Ludo Review: Screwball Comedy Starring Abhishek Bachchan Is Delightfully Peppy

Ludo Review: Fatima Sana Shaikh, Sanya Malhotra, Pearle Maaney, Shalini Vatsa and the young Inayat Verma, who are all in their elements all of the time - add range, depth and colour to the field.

<I>Ludo</i> Review: Screwball Comedy Starring Abhishek Bachchan Is Delightfully Peppy
Ludo Review: Abhishek Bachchan in a still from the film (courtesy NetflixIndia)

Cast: Abhishek Bachchan, Aditya Roy Kapur, Sanya Malhotra, Fatima Sana Shaikh, Rajkummar Rao, Rohit Saraf, Pearle Maaney, Pankaj Tripathi

Director: Anurag Basu

Rating: 3 stars (out of 5)

It is easy to liken life to just about anything, especially when it comes to sport. So, ludo is fair game. It may not throw curve balls at you but it is deadly dicey all right. Largely driven by luck, it mirrors, in its sheer weird randomness, the vagaries of human existence. Anurag Basu's Ludo, a Netflix original film, takes the analogy all the way down to the home stretch - and a little beyond - to come up with a screwball action-comedy that is as delightfully peppy as it is unapologetically pulpy.

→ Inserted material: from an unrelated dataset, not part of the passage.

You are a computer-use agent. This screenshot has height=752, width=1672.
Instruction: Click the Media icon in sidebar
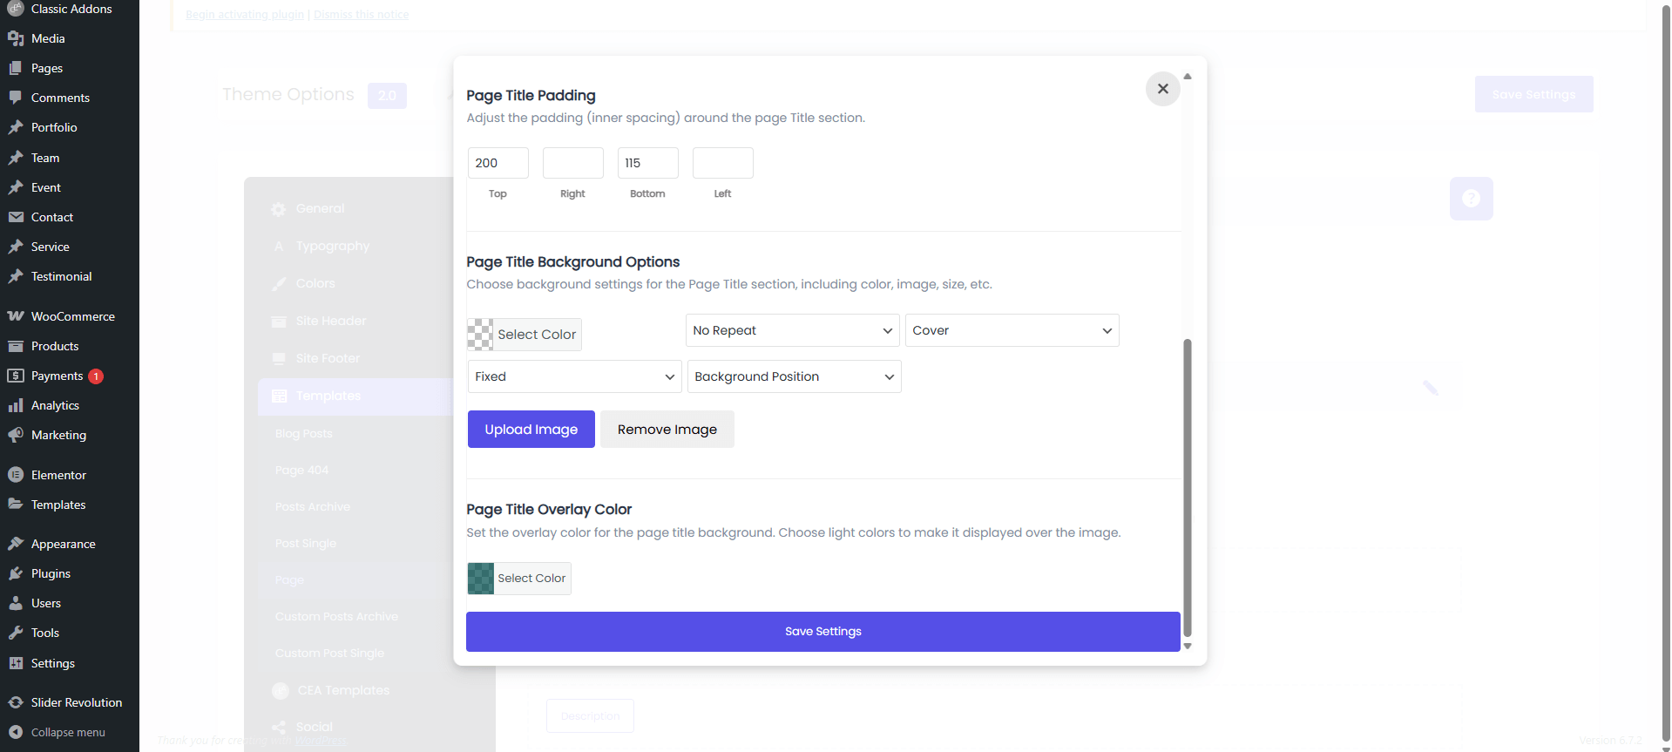tap(16, 38)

Basu, who is also the film's cinematographer and production designer besides playing a key on-screen role as a sutradhar of sorts, injects a picaresque, fable-like quality and a whole lot of wacky humour into his Ludo, a goofy take on love, loss and letting go that reflects the dynamics of destiny in the wildly fluctuating lives of the characters who people four diverse, intersecting stories.

A guy stumbles upon an old sex clip that could jeopardize his ex-girlfriend's much-awaited destination wedding. A criminal emerges from jail after a six-year sentence to find that his wife and daughter are no longer his. Another man, a small-time crook-turned-dhaba owner, pines for the now-married woman he has loved ever since he can remember. And a small-town boy courts trouble when he makes off with an unclaimed suitcase and a Malayali nurse.

The initial spotlight is on the four men who have nothing to do with each other. Their paths lead willy-nilly to a gangster who rules the town from a sprawling riverside den that stands hidden in plain sight. He kills a builder, his wife and her lover, triggering a chain of events that the cocky guy himself has no control over. The rest have no clue. They are simply sucked in by the whirlpool.

Each one of them, including the invincible mafia don, a character straight out of a comic book given the way he survives death-defying falls and leaps, has a strong-willed woman to contend with, which makes the rigmarole infinitely dizzier and that much more fun.

Like any game that is worth its salt, Ludo takes a while to warm up as the pieces are placed in front of us, first one after another and then in a confounding criss-crossing heap. An overload of information has to be processed before you can even begin to wrap your head around what exactly is going on. But isn't that how life is in its unpredictability?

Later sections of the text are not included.